**Your objective**
Wherever pictures occur in the entries below, leave them out and retype the rest exactly.

**Records**
--

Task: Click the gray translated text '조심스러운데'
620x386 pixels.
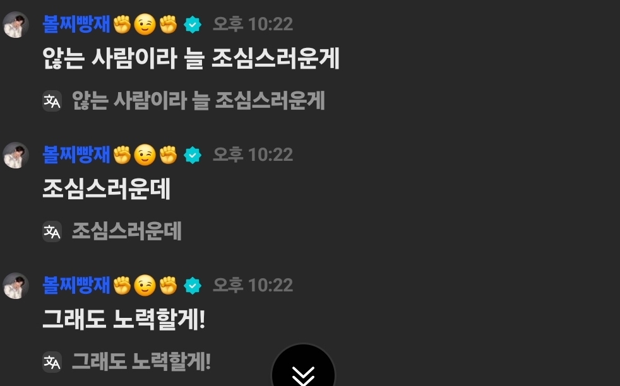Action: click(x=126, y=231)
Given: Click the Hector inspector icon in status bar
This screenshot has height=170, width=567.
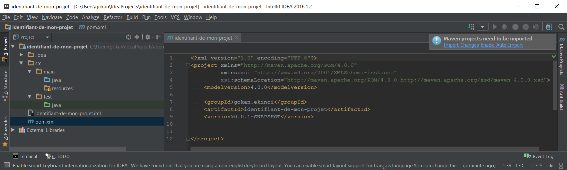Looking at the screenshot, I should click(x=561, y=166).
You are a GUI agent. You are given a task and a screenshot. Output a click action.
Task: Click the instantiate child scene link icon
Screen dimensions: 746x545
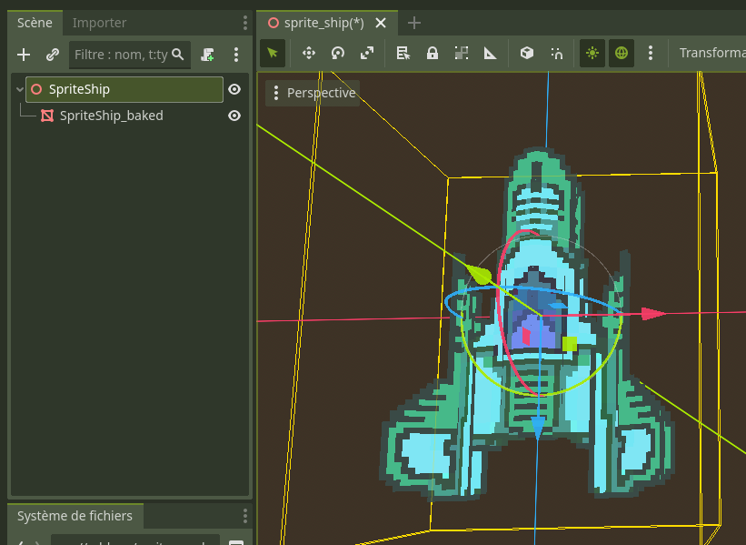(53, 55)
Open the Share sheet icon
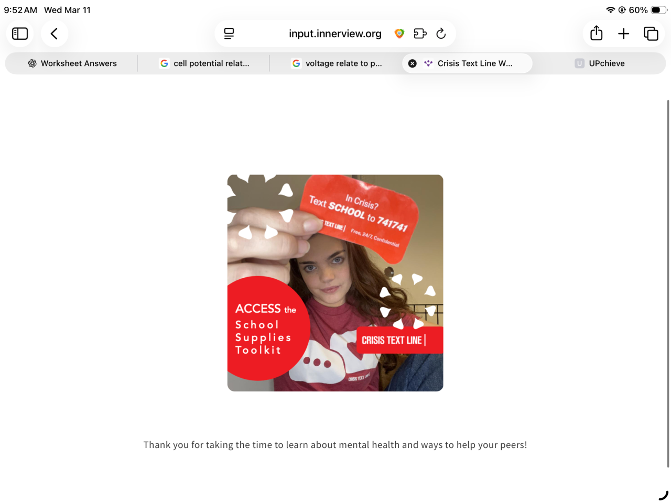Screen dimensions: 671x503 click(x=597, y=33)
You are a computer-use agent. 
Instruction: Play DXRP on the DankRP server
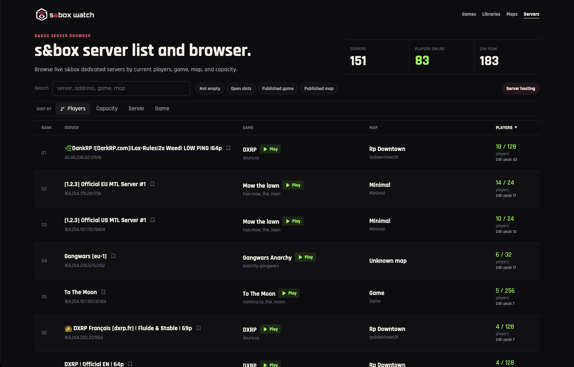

--

**Answer to this exercise**
Task: Click the gray translated text '조심스러운데'
620x386 pixels.
Action: click(x=126, y=231)
Given: Click the Hector inspector icon in status bar
This screenshot has height=170, width=567.
Looking at the screenshot, I should click(x=561, y=166).
You are a GUI agent. You are given a task and a screenshot. Output a click action.
Task: Click the instantiate child scene link icon
Screen dimensions: 746x545
(53, 55)
Open the Share sheet icon
Screen dimensions: 671x503 click(x=597, y=33)
You are a computer-use agent. 
Instruction: Play DXRP on the DankRP server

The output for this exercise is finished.